• **Work to be completed**
Which lines of the entries below hold the word "start"? Report each of them.

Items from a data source
▬▬▬▬▬▬▬▬▬▬

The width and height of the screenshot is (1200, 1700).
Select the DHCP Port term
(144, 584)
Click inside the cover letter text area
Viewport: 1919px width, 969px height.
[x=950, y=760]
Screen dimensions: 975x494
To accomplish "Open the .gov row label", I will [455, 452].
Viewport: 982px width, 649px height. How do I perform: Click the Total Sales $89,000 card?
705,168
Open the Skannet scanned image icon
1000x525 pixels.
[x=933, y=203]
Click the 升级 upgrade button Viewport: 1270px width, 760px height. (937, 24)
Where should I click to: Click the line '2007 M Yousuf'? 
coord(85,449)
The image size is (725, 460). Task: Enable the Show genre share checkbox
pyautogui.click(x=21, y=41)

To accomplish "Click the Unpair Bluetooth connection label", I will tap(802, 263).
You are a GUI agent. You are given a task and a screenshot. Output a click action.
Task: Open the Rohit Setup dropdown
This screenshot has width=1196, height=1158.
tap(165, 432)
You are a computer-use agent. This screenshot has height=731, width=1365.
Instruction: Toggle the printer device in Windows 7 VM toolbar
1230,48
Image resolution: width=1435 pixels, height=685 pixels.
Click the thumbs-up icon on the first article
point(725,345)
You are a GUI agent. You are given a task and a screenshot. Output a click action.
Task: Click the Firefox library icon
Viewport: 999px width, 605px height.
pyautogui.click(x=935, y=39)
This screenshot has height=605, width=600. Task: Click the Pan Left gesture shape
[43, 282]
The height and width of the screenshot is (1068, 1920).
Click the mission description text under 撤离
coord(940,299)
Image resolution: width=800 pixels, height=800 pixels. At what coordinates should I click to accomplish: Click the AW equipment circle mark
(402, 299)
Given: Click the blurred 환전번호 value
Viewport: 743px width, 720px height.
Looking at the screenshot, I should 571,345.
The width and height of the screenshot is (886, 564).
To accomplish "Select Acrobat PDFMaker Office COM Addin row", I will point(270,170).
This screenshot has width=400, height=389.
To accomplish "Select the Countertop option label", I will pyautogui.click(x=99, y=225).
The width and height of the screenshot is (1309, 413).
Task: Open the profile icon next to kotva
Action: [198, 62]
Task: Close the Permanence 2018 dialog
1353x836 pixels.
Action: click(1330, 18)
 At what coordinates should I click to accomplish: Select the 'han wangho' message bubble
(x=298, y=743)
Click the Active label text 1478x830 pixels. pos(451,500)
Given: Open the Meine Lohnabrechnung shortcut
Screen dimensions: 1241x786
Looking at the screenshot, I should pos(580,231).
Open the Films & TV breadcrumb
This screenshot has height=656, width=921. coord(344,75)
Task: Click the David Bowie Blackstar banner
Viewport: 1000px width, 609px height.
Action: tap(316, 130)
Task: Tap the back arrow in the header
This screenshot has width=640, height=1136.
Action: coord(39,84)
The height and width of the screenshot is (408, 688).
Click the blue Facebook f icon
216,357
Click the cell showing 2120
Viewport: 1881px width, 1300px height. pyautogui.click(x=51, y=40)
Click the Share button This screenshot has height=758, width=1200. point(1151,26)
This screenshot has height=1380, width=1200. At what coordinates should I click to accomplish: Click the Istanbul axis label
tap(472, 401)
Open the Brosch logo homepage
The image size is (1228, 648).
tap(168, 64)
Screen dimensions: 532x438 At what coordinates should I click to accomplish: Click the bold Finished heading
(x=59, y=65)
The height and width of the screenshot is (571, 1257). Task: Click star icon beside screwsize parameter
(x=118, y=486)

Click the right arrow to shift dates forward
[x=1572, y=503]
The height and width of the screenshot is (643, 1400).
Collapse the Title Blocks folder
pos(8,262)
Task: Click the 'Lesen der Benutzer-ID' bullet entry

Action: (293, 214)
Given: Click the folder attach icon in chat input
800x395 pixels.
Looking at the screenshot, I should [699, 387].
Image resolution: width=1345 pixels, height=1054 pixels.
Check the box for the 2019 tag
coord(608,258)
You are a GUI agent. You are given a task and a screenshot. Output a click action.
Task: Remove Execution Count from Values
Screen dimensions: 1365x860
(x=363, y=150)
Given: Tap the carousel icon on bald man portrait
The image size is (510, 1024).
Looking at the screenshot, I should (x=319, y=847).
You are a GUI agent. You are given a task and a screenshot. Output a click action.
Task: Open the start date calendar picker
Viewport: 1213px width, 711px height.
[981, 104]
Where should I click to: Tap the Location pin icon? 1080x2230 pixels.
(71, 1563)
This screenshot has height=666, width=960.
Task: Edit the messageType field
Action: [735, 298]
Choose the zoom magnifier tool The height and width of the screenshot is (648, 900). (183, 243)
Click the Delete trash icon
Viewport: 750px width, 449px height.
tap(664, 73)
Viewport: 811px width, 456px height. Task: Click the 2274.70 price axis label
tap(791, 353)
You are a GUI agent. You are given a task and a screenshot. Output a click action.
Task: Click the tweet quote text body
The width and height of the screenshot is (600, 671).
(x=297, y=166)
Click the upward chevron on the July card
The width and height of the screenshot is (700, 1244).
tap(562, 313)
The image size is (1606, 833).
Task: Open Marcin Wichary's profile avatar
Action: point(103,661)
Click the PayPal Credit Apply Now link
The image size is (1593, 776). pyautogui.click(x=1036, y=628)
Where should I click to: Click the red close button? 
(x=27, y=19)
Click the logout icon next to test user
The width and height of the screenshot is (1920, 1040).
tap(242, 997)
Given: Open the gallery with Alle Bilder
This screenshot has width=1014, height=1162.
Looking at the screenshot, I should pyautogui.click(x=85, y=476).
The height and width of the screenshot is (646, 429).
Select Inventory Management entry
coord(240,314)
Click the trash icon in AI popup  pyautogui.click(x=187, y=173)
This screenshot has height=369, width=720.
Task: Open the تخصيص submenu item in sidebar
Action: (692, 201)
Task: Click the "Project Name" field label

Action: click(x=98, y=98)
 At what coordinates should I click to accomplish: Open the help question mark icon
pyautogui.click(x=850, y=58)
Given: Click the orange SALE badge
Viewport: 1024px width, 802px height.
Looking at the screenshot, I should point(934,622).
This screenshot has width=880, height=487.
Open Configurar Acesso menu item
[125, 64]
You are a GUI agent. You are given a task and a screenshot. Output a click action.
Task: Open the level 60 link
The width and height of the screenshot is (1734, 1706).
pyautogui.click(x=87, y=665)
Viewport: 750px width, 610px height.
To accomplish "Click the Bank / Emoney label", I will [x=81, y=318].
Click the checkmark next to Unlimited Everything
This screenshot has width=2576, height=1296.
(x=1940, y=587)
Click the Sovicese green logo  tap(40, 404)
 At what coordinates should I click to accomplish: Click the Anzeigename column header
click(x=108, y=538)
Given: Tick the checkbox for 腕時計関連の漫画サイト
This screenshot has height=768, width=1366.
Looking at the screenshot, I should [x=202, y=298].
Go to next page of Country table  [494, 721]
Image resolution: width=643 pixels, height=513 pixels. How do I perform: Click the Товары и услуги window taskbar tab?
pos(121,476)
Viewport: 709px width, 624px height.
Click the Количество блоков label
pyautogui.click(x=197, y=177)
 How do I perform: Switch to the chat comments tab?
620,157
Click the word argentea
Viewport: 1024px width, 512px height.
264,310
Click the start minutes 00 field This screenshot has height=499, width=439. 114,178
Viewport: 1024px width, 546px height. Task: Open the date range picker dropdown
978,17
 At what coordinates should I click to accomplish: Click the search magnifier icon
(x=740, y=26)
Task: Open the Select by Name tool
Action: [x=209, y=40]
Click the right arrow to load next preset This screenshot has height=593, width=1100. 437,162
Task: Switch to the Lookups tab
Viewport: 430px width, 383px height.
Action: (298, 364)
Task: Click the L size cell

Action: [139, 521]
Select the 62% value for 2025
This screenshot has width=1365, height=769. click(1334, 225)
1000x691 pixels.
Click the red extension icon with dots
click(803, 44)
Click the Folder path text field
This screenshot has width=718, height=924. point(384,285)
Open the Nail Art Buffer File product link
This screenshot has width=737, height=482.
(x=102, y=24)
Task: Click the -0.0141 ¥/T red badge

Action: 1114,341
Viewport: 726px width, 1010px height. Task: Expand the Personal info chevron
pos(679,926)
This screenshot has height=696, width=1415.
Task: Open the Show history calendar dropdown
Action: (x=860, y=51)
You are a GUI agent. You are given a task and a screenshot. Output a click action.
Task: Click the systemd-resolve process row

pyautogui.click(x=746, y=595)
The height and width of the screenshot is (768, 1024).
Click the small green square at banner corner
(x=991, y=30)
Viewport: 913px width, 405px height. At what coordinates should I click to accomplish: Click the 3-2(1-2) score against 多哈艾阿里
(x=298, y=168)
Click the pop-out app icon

▬▬▬▬▬▬▬▬▬▬

• **Task solution**
Task: Open the start date calendar picker
Click the start minutes 00 field This screenshot has height=499, width=439. 114,178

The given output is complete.